#idrpe

Pewnego wieczora siostrzenica mojego chłopaka poprosiła mnie o przeczytanie jej kilku końcowych stron książki "O psie który jeździł koleją". Młoda wolno czyta, a nazajutrz mieli przerabiać lekturę. Muszę wspomnieć, że jako mała dziewczynka bardzo przeżyłam zakończenie tej książki. 

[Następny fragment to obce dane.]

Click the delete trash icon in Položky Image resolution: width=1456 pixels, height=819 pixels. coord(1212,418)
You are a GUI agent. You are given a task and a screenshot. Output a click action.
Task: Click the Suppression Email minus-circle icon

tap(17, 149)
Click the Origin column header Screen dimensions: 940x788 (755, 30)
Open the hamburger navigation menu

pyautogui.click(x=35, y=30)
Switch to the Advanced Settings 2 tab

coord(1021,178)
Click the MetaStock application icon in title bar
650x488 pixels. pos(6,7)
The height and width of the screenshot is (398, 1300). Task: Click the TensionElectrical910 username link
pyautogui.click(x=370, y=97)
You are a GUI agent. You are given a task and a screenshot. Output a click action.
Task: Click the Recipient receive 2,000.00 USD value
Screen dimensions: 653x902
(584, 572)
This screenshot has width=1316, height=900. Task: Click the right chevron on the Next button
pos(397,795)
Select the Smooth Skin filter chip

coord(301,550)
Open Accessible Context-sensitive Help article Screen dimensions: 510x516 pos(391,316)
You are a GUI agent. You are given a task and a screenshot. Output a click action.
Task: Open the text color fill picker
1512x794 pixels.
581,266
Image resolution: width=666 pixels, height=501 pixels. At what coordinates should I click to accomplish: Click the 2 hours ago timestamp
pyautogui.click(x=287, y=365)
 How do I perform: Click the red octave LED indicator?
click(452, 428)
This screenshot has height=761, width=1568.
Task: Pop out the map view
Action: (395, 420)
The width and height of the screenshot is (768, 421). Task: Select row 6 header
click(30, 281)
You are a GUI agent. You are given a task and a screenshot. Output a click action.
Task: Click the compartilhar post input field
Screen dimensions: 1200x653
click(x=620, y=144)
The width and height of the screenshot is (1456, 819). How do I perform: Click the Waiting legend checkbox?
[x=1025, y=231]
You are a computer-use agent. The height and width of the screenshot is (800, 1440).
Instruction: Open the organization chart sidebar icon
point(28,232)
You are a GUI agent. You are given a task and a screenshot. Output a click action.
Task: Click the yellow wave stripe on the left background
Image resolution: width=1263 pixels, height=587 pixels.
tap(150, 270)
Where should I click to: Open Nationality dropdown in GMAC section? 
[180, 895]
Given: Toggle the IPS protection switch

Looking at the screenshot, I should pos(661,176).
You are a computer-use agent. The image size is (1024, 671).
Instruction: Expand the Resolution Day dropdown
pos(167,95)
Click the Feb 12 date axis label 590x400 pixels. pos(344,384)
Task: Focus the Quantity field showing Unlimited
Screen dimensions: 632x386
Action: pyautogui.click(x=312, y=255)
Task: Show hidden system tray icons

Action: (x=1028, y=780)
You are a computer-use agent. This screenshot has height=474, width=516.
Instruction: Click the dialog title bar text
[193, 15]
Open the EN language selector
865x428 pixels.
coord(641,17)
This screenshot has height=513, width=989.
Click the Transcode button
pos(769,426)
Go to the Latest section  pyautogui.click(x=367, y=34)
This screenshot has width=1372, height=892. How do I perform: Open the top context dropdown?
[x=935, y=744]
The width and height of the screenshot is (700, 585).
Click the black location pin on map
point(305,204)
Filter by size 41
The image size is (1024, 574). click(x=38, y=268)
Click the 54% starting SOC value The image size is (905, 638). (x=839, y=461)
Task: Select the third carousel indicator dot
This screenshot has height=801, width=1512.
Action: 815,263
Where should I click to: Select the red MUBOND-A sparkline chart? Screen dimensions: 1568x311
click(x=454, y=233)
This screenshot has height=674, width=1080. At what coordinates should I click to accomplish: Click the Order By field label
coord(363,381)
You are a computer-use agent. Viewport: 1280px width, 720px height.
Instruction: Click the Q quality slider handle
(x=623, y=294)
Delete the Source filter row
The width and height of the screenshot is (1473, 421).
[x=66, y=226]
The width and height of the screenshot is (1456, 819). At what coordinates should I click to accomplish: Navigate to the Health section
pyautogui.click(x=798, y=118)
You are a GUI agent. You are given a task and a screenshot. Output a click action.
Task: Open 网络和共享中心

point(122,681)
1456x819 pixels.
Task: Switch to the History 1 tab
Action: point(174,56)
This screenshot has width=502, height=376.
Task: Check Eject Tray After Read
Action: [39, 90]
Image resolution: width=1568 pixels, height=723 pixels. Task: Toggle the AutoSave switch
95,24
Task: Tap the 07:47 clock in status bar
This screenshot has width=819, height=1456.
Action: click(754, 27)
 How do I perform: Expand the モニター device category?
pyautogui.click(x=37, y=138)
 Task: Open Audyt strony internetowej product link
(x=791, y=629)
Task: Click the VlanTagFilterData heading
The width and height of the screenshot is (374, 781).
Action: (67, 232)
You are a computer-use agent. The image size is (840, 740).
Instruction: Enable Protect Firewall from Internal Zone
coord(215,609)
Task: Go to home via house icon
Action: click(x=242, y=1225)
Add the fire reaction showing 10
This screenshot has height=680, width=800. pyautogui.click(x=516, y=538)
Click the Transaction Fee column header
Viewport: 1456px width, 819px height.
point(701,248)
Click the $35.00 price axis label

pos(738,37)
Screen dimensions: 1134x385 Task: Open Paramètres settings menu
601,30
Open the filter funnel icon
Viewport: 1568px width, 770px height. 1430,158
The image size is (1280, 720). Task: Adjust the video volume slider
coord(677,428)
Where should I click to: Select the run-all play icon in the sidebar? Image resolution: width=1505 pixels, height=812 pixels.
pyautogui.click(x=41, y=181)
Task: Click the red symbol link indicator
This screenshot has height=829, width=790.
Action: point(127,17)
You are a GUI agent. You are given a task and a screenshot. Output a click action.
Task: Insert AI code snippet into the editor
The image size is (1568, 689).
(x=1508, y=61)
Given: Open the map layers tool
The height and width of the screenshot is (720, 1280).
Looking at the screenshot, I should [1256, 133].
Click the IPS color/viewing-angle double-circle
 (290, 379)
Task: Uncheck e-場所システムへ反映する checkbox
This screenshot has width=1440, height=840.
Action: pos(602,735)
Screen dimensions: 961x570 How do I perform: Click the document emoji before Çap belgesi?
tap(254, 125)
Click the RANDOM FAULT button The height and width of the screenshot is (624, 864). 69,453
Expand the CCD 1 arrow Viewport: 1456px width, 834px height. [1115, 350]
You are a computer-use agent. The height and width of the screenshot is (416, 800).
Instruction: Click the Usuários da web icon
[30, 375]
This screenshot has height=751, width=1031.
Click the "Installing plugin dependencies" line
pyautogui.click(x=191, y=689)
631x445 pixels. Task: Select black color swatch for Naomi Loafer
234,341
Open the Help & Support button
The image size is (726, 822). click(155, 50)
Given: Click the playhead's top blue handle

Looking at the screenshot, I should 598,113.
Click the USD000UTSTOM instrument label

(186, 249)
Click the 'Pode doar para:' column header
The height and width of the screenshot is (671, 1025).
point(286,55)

Zaczęłam czytać. Młoda słucha zawzięcie, pod koniec ja ledwo powstrzymuję łzy, głos mi się łamie ze wzruszenia i żalu za psim bohaterem. Kończę ostatnie zdanie i słyszę zadowolony głos młodej: "To już?". Przestalam wierzyć w dzieci...
krux7735 Odpowiedz

albo cię słuchała jednym uchem i wylatywało drugim przez co kompletnie nie skumała treści książki, albo po prostu miała wywalone, co nie zmienia faktu że książkę gdyby przeczytała sama to może by coś z niej wyniosła..

AnimowanyCegla Odpowiedz

A co, wierzyłeś że każde dziecko jest molem książkowym?

An0n

Autorce pewnie chodzi o to, że jej w ogóle nie poruszyło zakończenie tej książki, ja w sumie sam nigdy się nie popłakałem przy książce, jedynie byłem blisko kiedy Hardodziób był skazany na śmierć za zaatakowanie Malfoya, ale wtedy to miałem chyba 11 lat, i tak więcej niż ta dziewczynka z wyznania bo "O psie który jeździł koleją" to się przerabia w 3 klasie podstawówki z tego co pamiętam

Ladybird21

Ja płakałam gdy Nel była chora w pustyni i w puszczy😂

Ladybird21

I mnie się zdaje, że te ksiazke przerabia sie w 2 klasie nawet.